WHAT TO PRODUCE: Exactly as written, give again the line with "ビートたけし (248, 1000)" and all subsequent lines through the end of the records.

━━ EXERCISE DATA

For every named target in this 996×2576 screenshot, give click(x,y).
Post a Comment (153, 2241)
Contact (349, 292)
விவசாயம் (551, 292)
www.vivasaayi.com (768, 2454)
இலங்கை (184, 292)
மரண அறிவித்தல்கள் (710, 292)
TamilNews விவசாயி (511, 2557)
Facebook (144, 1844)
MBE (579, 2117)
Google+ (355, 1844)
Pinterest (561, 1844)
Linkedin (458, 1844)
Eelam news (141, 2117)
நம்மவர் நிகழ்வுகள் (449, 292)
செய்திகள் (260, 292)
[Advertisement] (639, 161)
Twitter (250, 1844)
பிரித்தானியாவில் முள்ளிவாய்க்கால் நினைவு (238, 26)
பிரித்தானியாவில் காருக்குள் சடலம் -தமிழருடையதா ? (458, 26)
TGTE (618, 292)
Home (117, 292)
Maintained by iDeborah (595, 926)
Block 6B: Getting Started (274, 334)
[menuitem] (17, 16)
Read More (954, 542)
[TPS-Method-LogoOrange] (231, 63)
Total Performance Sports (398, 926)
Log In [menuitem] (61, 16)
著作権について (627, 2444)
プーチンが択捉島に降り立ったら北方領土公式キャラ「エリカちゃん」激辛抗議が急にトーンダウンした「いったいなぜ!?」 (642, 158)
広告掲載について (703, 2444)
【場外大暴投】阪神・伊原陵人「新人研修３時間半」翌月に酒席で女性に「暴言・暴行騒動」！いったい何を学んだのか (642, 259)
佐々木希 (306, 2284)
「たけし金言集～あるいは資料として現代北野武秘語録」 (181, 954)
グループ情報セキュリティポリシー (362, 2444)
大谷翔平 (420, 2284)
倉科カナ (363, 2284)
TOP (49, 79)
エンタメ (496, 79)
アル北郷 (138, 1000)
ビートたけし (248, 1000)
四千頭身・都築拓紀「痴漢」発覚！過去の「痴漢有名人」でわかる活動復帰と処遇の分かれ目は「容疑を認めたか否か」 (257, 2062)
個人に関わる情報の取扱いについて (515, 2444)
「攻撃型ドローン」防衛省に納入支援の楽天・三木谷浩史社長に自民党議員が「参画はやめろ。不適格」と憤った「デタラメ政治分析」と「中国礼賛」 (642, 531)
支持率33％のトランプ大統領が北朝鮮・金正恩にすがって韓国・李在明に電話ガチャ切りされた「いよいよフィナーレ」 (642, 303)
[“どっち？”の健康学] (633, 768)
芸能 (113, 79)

━━━━

RESULT:
ビートたけし (248, 1000)
四千頭身・都築拓紀「痴漢」発覚！過去の「痴漢有名人」でわかる活動復帰と処遇の分かれ目は「容疑を認めたか否か」 (257, 2062)
個人に関わる情報の取扱いについて (515, 2444)
「攻撃型ドローン」防衛省に納入支援の楽天・三木谷浩史社長に自民党議員が「参画はやめろ。不適格」と憤った「デタラメ政治分析」と「中国礼賛」 (642, 531)
支持率33％のトランプ大統領が北朝鮮・金正恩にすがって韓国・李在明に電話ガチャ切りされた「いよいよフィナーレ」 (642, 303)
[“どっち？”の健康学] (633, 768)
芸能 (113, 79)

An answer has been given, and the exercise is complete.